Betty Schellenberg traces the development of Pamela through Richardson's two volumes. In Pamela I, the heroine represents female honor and its equalizing force in an unequal social structure, but in Pamela II, the heroine must play out the dutiful role of the wife, "the center of moral authority and interpretation within the social structure" (30). Schellenberg argues that while Volume I allows for mobility within the social structure for Pamela as long as she is virtuous, Volume II is simply about redirecting that power back in the domestic sphere of a socially controlled male ordered society.


Watt, Ian. The Rise of the Novel: Studies in Defoe, Richardson, and Fielding. Berkeley: University of California Press, 1967.

In this classic text dealing with the emergence of the form of the novel, Ian Watt explores the novel as a "mirror" of class conflict rather than as a struggle in its own right to seize hold of certain strategically powerful signs, symbols, and practices. In writing on Pamela in chapter V, Watt wrote of Richardson that "he wrote at a time when a variety of economic and social changes, some of them temporary and local, but most of them characteristic of modern English and American civilization, were combining to make marriage much more important for women than before, and at the same time much more difficult to achieve" (137).
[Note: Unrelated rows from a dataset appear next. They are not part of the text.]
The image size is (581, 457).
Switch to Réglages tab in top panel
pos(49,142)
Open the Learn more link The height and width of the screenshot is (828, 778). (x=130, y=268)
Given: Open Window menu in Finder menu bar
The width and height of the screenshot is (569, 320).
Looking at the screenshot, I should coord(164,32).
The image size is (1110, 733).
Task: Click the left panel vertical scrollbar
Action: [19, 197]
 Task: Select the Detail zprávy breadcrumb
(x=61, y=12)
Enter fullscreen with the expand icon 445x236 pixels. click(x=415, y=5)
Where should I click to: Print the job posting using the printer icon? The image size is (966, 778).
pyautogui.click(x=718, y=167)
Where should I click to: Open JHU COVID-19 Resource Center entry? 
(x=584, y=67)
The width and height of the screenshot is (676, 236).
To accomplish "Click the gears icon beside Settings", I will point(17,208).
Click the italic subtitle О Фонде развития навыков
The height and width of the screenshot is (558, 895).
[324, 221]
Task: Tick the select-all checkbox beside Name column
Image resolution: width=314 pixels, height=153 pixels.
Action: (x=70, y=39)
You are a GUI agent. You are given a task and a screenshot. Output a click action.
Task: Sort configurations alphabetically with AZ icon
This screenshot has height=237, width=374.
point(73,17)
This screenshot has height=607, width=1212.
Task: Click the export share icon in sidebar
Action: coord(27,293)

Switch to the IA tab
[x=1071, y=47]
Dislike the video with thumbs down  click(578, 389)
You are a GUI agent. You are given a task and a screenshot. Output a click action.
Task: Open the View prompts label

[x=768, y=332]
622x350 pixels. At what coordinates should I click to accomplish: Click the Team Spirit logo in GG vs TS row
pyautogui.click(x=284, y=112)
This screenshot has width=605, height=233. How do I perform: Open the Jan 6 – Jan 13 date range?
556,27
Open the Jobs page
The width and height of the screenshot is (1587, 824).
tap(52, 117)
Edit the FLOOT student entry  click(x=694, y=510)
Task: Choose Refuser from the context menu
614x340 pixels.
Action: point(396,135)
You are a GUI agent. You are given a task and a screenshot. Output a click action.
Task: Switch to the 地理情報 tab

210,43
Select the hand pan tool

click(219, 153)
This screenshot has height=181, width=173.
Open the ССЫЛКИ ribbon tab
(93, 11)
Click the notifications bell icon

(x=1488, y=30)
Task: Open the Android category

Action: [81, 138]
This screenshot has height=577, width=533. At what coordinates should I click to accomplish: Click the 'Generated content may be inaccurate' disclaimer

Watt's exploration of Pamela focuses on the struggle of Pamela to achieve a new social status through her marriage to Mr. B and the economic implications of such a quest and union.


Williams, Carolyn D. "Pamela and the Case of the Slandered Duchess." SEL: Studies in English Literature, 1500-1900. Summer 1989, 29:3, 515-533.

The question of a woman's ability to move up socially through marriage versus a man's is what Carolyn Williams explores in this essay. She discusses Mr. B's reference in Pamela to the marriage of Edward Hyde into the royal family. A discussion of the implications of such marriages must include exploration of the unequality of the sexes in the structure of society. According to Williams, Richardson believed that "every marriage ought to be, to a certain extent, unequal, being a partnership between a man and a woman, with the man as senior partner" (531).